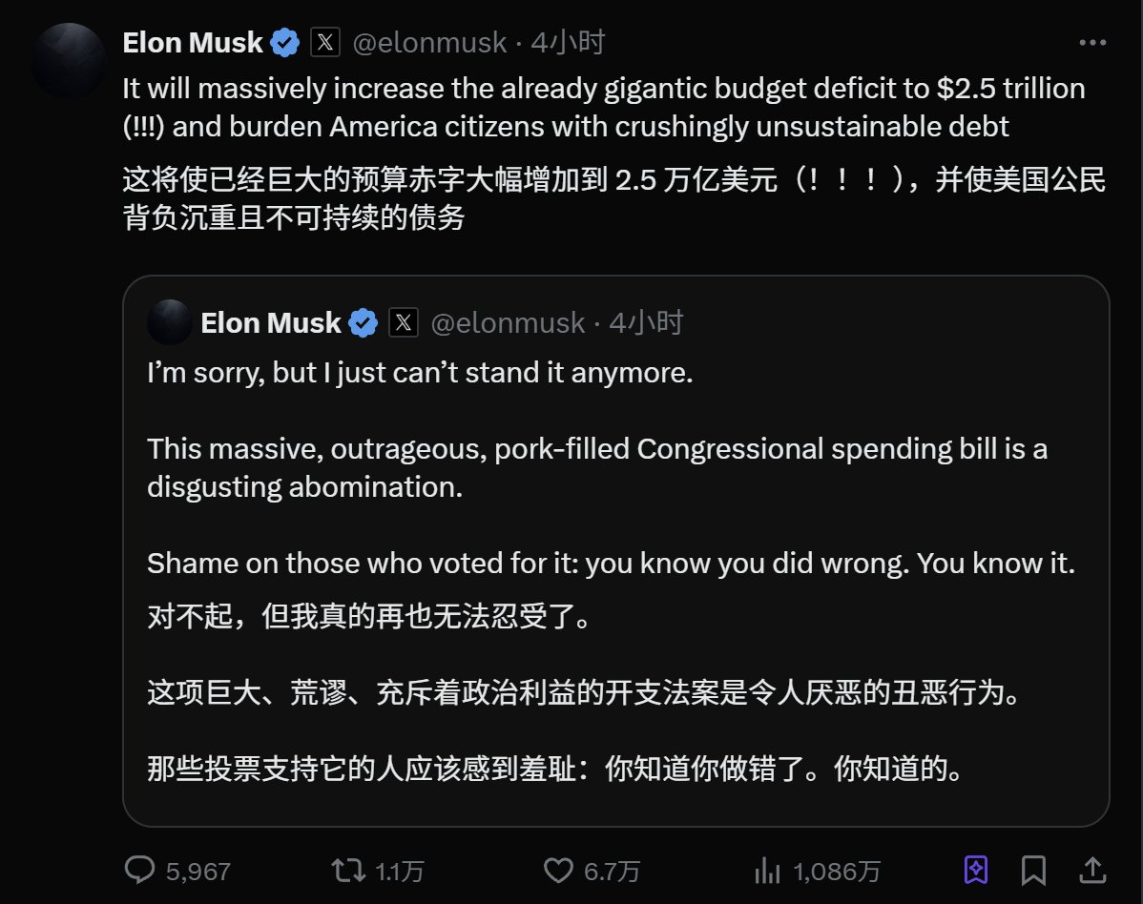Click the reply icon with 5,967 comments
This screenshot has width=1143, height=904.
[x=141, y=870]
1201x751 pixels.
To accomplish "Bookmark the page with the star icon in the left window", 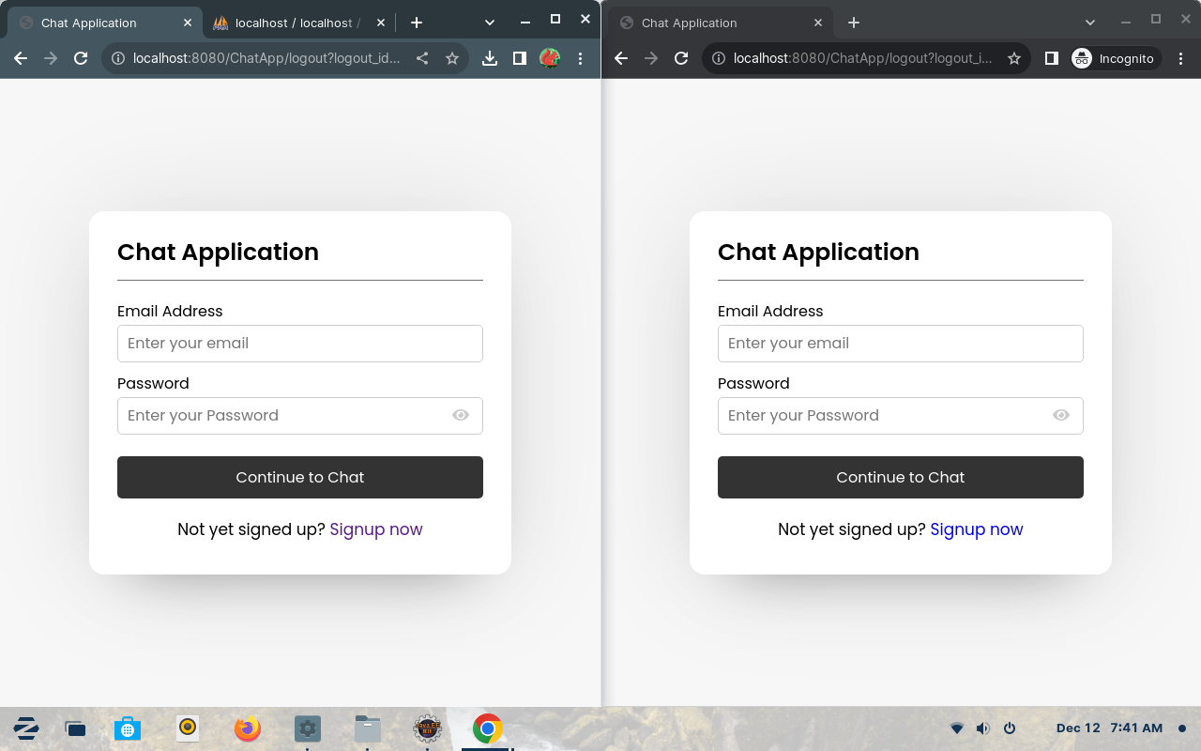I will [452, 58].
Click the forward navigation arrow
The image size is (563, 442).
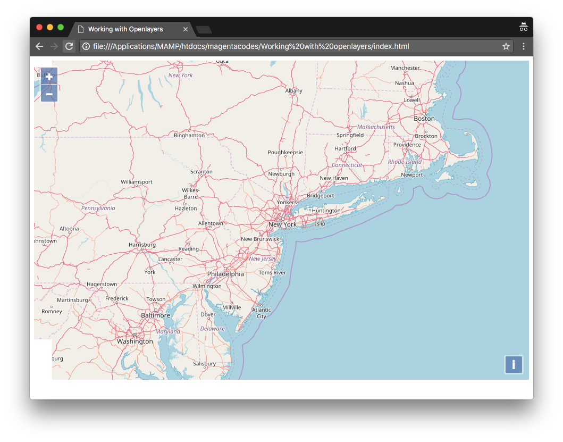[x=54, y=46]
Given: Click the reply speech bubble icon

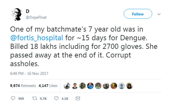Looking at the screenshot, I should point(13,98).
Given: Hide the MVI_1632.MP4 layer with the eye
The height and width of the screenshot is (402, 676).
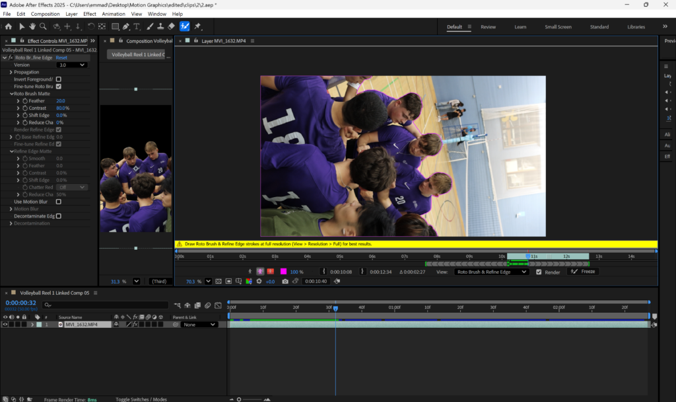Looking at the screenshot, I should pos(5,325).
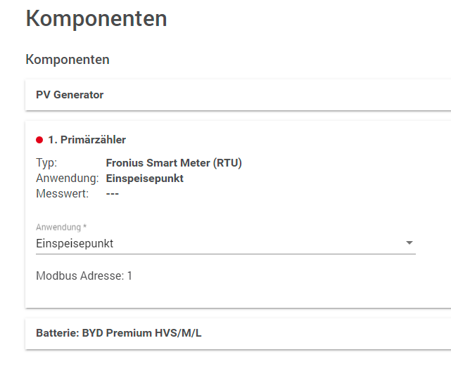Screen dimensions: 451x376
Task: Click the large Komponenten page title
Action: (x=96, y=19)
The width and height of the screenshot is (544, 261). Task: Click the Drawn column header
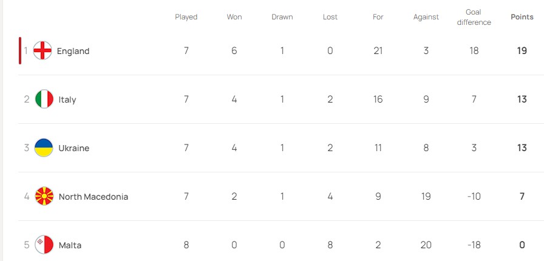tap(282, 17)
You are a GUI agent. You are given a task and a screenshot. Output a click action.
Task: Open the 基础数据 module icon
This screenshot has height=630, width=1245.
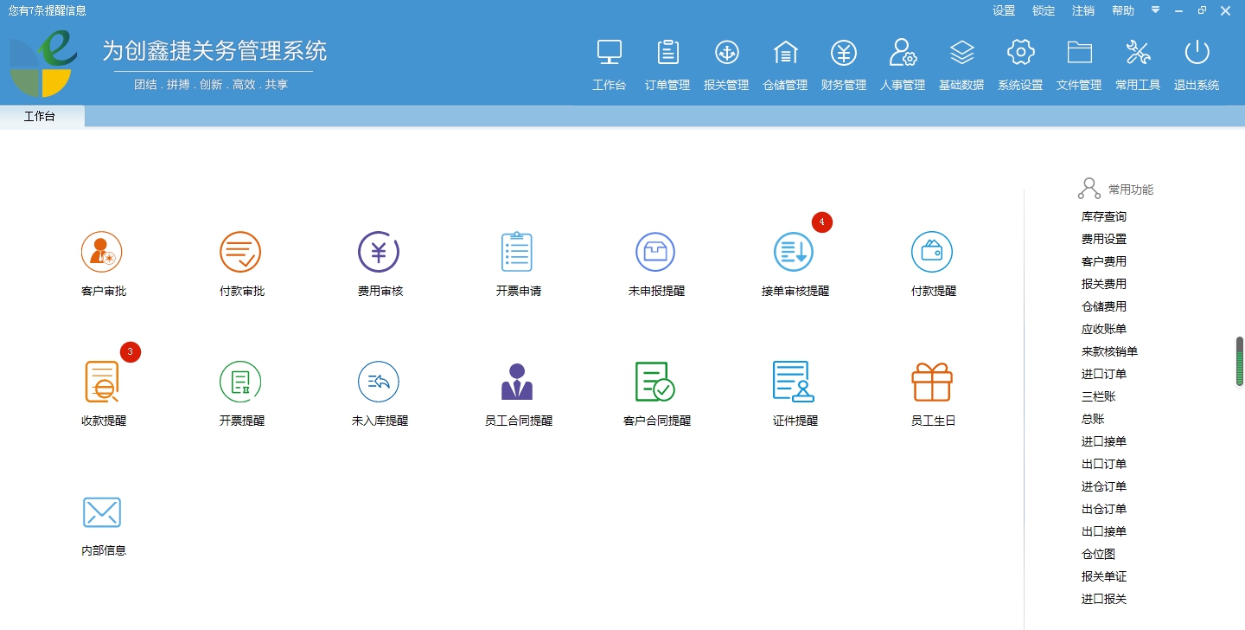(x=961, y=62)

_ _ _ _ _ _ _

● **What you should do**
Exactly those lines that run from the line holding "Task: Open the 基础数据 module icon" to the end of the listing above, both included, are to be reproduced, with pictures left out.

● **Worked solution**
Task: Open the 基础数据 module icon
This screenshot has height=630, width=1245.
(x=961, y=62)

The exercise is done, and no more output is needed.